-- SUPPLIED PASSAGE --

# Zoey Has Her Forever Home!



## socalyte (Nov 15, 2010)

Hi all, I wanted to update you all on my latest foster, Zoey. She now has a wonderful forever home! The couple who adopted her had recently lost their previous Maltese rescue dog, Baby. They came to visit Zoey twice before they picked her up, and they are just delightful people. I know Zoey will be very well taken care of-- everything a foster mommy could wish  

It was hard to lose her, because we'd had her for around ten weeks, since she was about six weeks old. My hubby really had formed a tight bond with her, and it was very, very tempting to keep her. We had to keep reminding ourselves what we were doing and why. It helped that we knew her new foster family didn't have any fluff in their home anymore and what a wonderful addition to their family she was going to be. 

Here is a picture we took shortly before she was adopted (sorry it's blurry, Zoey was rarely still!)


----------



## zooeysmom (Aug 1, 2011)

-- MATERIAL FOR THIS EXERCISE --
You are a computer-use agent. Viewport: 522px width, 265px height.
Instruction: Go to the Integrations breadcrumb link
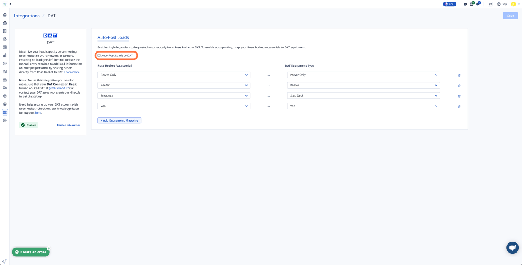click(x=27, y=16)
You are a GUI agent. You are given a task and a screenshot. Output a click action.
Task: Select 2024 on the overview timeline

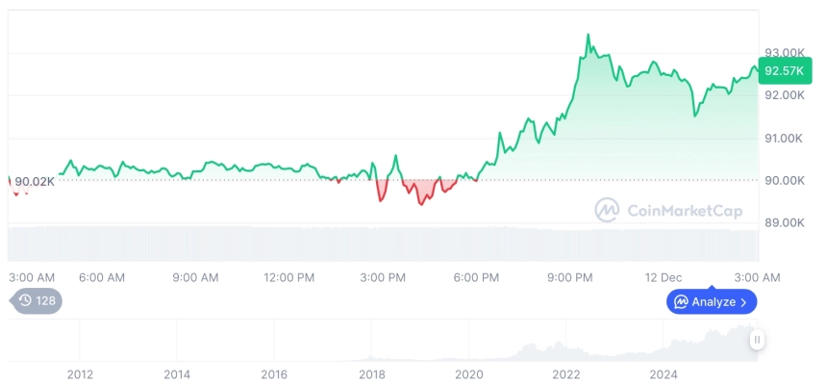click(x=664, y=374)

-- AIM 1 --
Edit the listing: begin at the line that has "You are a GUI" and stop at the end of the listing. Give those lines back with "timeline" changed to "chart" and everything else the same, leaving out the pictures.
-- AIM 2 --
Pick up the forum thread about Zoey's adoption where it stops, and keep writing it.

-- EXPECTED ANSWER 1 --
You are a GUI agent. You are given a task and a screenshot. Output a click action.
Task: Select 2024 on the overview chart

click(x=664, y=374)

-- EXPECTED ANSWER 2 --
That's wonderful! Good job, Jackie  Wishing Zoey a very happy life with her new family!


----------



## Sylie (Apr 4, 2011)

It is so nice to hear a happy story. You should be proud, Jackie.


----------



## Furbabies mom (Jul 25, 2011)

That's great news ! So happy that Zoey has found her forever home.


----------



## Ann Mother (Dec 18, 2013)

How neat


----------



## maddysmom (Mar 8, 2012)

How wonderful! Forever happy...


----------



## Tanner's Mom (May 27, 2005)

Great news, Jackie. I know Zoey will have a wonderful life.


----------



## Trisha (Aug 8, 2014)

Very Nice! Congratulations Zoey!! Happy you will have a "forever home"! :yahoo:


----------



## mdbflorida (Feb 28, 2013)

I love happy endings


----------



## Snowbody (Jan 3, 2009)

Jackie - you did such a wonderful thing by fostering her. You saved her life and brought her to a family who had a hole in their heart. And of course that may mean you might be able to take another foster in if one comes your way in need. It's a win/win/win. I hope they keep in touch with you. :chili::chili:


----------



## Matilda's mommy (Jun 1, 2005)

I'm so happy for little Zoey, she's found her forever home


----------



## MalteseObsessed (Mar 7, 2010)

Great news Jackie! You took such good care of her. I bet she'll have a good life after you fostered her with so much love! Happy for her!!!


----------



## Alexa (Aug 6, 2009)

That's wonderful news, Jackie!

I know it must be hard to let her go but knowing she is in wonderful and loving hands shows what a great job you do!

So happy for sweet Zoey!


----------



## Maglily (Feb 3, 2009)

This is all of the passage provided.